Good point. In a sense, there are really two levels of monetary quantities: (1) a precise monetary-quantity with a specific :quant and a specific :value Example: $5 (m / monetary-quantity :quant 5 :unit (d / dollar)) (2) A larger semantic class of monetary quantities. Example: approximately $5, a lot of money, the amount spent on advertising

One solution: Introduce semantic classes class-monetary-quantity, class-temporal-quantity, ... and use them as a special NE-type instead of "thing". But in cases such as (a / approximately :op1 (m / monetary-quantity :quant 5 :unit (d / dollar))) where both "a" and "m" are of class class-monetary-quantity, we don't make any changes, relying instead on tools TBD that can automatically determine such a semantic class. Conversely, we might use monetary-quantity and specific-monetary-quantity, but I'm hesitant to make a change that would require massive changes to our AMR Bank.

nschneid commented 11 years ago

@ulfulf: What's wrong with using monetary-quantity for both precise and imprecise amounts? Would it be sufficient to define your class (1) as monetary-quantities with a :quant and :unit?

uhermjakob commented 11 years ago

@nschneid: Pragmatic reasons. More lenient typing would make it much harder for the AMR Checker to catch errors. It would probably also make it a bit harder to make a clear case how fuzzy quantities (such as "about $5") are built based on precise quantities, top-modified by fuzzy operators such as between and approximately.
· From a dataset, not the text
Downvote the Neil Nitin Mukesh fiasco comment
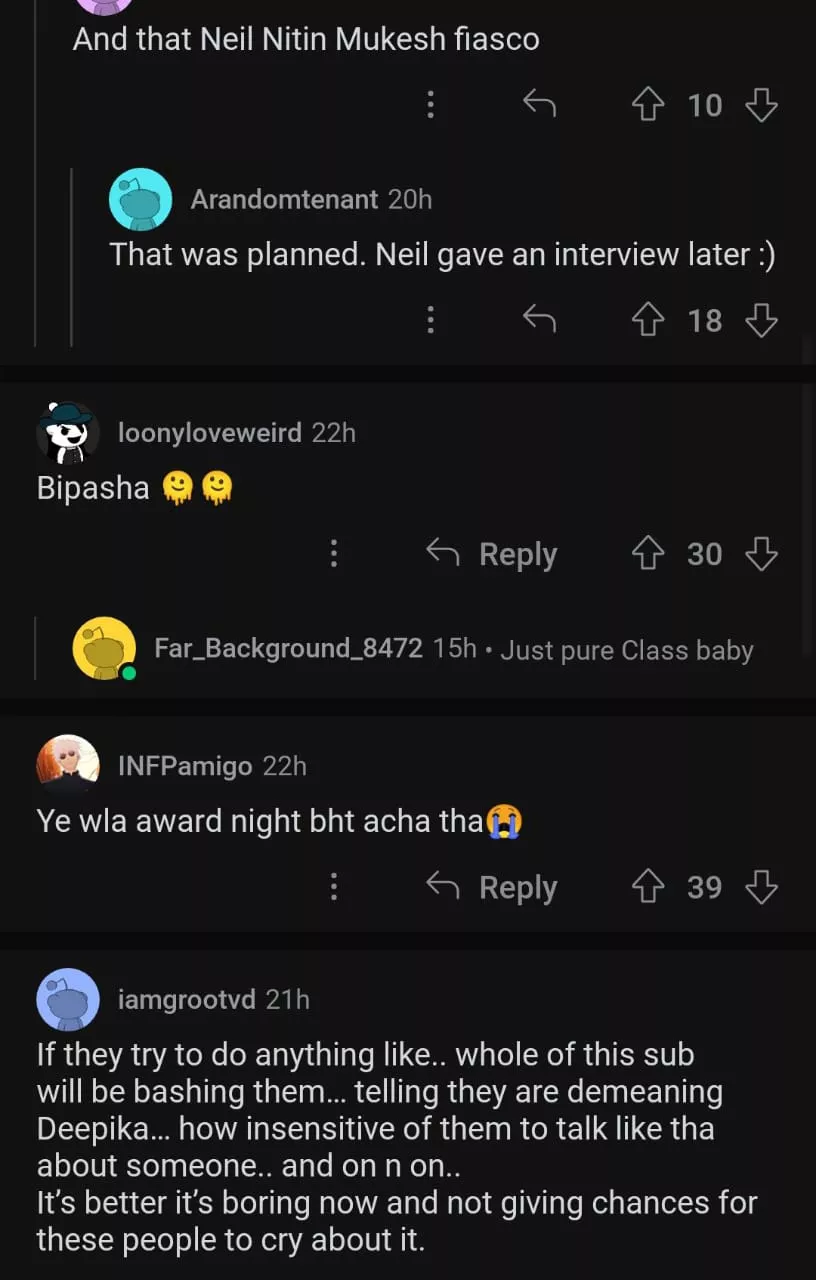The width and height of the screenshot is (816, 1280). (x=762, y=104)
cbonial commented 11 years ago

I think that it's easy enough for annotators to recognize the distinction that we could use something like class-monetary quantity as an entity type and also know when to use the actual monetary-quantity. I actually like the "class" terminology and think this reinforces the distinction.

kevincrawfordknight commented 11 years ago

feel free to use:

(m2 / maintain-01 :arg1 (m / monetary-quantity :arg3-of (s / spend-01 ...)))

instead of:

(m2 / maintain-01 :arg1 (t / thing :arg3-of (s / spend-01 ...)))

(m2 / maintain-01 :arg1 (s / spend-01 ...))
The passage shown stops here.